Given passage »
"""

A ‘doctor’ living in Ahmedabad’s Paldi, has been sentenced to three years in jail for forging his Class 12 marksheet to secure admission to the MBBS course 44 years ago.
According to the case details, the accused, identified as Utpal Patel passed his Class 12 board exams with 398 out of 800 marks in 1980. His score of 49% left him ineligible for medical admission. He got another marksheet after applying for re-checking of his marks.
He allegedly forged the marksheet to show that he had scored 547 marks or 68%. He then applied for MBBS admission and got a seat at BJ Medical College.
The Gujarat Secondary Education Board, on the other hand, learned about Patel’s marksheet and wrote to the college saying there was no change in Patel’s marks.
He had secured the seat based on a forged document after getting his hands on a blank letterhead and marksheet from the board’s office. The college issued notice to Patel asking to show why his admission should not be cancelled.
The college filed a complaint at Shahibaug police station in 1991, as soon as it was established that Patel’s marksheet was forged. The metropolitan court framed charges against Patel in 2014 and put him on trial for cheating, forgery and theft.
Additional chief metropolitan magistrate PN Naveen finally completed the trial now, in 2024, convicting him of cheating and forgery but acquitting him of theft.
Patel’s advocate pleaded that he should not be sentenced to a jail term, seeking leniency and benefits under the Probation of Offenders Act. He said Patel was a medical practitioner and served society by running a clinic in the city. The offence was committed when he was just 17 years old. He is now 60 and has a family.
The prosecution demanded the maximum punishment permissible under the law, seven years, saying if those associated with the medical profession behave in this manner it will motivate others to commit similar offences.
The judge sentenced Patel to three years imprisonment and a Rs 30,000 fine, with the observation that Patel had been ineligible for medical admission but cornered someone else’s MBBS seat using the bogus marksheet.
This was an act against society and the court is duty bound to ensure that others do not repeat such an offence. The court also cancelled Patel’s bail bonds.

"""

Recorded information »

"""

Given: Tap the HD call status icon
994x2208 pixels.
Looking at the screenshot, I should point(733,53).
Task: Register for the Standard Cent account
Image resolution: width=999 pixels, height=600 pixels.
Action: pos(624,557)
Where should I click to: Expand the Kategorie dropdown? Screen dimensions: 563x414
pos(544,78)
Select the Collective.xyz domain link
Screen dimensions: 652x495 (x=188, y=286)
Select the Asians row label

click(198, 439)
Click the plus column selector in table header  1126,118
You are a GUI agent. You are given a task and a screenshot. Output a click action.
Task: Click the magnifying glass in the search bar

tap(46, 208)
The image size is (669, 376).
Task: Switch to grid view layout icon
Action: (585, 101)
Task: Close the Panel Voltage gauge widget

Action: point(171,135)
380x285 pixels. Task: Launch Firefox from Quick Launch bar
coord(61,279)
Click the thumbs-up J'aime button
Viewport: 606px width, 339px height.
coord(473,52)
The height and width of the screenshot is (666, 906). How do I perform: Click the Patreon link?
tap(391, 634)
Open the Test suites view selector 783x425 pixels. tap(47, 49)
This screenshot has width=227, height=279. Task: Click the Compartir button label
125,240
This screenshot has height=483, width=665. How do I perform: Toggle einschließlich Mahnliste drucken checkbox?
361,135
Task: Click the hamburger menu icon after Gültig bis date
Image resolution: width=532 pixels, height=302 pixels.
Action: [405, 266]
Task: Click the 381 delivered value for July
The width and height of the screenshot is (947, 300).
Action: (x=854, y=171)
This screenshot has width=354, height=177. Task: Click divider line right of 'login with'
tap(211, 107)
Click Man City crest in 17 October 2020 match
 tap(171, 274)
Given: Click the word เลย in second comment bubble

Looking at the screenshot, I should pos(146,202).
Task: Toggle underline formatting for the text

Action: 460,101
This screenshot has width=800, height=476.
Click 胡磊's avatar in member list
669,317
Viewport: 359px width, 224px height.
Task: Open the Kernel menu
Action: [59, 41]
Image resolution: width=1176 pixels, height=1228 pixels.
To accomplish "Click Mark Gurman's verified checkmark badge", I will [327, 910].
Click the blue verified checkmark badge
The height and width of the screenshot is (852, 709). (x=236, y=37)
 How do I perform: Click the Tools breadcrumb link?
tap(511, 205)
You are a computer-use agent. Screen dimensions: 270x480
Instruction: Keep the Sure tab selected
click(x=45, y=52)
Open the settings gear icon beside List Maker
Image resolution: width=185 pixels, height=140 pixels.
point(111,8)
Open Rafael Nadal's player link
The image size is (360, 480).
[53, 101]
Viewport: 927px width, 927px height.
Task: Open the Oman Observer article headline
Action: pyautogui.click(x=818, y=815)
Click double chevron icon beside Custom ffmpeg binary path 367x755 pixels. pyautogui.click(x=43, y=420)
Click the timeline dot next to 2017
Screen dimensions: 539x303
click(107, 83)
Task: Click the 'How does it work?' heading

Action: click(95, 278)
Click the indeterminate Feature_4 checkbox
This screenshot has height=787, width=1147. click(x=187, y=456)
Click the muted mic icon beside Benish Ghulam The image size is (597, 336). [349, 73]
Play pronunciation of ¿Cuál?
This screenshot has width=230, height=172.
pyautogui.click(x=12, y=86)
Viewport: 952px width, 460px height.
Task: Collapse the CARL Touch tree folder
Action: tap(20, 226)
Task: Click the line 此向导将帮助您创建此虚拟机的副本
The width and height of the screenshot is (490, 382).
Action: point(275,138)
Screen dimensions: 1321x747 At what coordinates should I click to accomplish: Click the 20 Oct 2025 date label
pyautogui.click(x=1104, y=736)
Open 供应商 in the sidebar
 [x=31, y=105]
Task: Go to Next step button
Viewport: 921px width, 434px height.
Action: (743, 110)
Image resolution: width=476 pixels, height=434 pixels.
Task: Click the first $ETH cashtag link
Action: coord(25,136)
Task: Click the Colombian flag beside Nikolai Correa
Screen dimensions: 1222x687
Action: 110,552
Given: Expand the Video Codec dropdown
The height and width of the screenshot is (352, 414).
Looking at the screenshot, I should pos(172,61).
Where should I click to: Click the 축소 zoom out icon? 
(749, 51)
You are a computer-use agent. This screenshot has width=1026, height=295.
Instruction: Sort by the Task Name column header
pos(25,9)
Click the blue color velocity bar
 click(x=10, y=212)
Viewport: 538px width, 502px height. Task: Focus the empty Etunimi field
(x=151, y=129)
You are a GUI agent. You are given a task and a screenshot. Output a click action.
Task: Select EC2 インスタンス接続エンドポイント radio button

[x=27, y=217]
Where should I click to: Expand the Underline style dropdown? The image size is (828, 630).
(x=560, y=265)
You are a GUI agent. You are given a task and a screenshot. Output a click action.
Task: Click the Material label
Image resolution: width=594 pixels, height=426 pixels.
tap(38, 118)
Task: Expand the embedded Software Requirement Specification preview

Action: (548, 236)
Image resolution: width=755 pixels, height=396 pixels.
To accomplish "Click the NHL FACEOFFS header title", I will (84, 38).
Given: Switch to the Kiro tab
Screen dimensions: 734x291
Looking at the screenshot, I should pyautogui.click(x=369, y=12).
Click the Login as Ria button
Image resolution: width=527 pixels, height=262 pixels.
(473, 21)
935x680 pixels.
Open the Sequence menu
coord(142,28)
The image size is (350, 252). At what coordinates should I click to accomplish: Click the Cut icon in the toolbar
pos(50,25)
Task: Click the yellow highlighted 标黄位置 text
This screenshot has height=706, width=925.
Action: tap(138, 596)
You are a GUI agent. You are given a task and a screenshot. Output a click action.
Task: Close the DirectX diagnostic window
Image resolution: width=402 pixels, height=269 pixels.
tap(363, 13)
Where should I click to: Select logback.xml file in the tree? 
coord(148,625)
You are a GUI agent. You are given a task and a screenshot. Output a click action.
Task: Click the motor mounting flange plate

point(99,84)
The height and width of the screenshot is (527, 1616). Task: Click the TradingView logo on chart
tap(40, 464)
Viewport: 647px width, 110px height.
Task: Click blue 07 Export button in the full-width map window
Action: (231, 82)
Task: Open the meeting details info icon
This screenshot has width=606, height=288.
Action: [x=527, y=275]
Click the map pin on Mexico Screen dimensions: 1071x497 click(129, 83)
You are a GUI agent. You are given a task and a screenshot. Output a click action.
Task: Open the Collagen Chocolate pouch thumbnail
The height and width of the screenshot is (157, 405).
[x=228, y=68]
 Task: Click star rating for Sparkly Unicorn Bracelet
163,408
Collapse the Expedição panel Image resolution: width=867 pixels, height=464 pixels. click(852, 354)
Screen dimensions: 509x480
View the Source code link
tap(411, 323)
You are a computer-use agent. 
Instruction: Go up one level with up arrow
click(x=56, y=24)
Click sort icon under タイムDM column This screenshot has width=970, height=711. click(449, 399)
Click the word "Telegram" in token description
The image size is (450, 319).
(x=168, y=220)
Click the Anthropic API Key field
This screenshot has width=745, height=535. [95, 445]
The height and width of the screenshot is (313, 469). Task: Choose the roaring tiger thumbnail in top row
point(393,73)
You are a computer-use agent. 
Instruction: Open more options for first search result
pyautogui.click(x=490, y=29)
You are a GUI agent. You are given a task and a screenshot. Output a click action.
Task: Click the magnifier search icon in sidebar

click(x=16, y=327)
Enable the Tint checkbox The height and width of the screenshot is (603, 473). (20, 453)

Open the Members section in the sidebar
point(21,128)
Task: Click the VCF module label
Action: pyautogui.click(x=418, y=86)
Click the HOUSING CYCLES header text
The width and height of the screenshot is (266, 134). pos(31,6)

"""

Requirement »
Write out the passage from the article on the forged marksheet above word for word, from "The prosecution demanded" up to and including "the bogus marksheet.".

Answer »
The prosecution demanded the maximum punishment permissible under the law, seven years, saying if those associated with the medical profession behave in this manner it will motivate others to commit similar offences.
The judge sentenced Patel to three years imprisonment and a Rs 30,000 fine, with the observation that Patel had been ineligible for medical admission but cornered someone else’s MBBS seat using the bogus marksheet.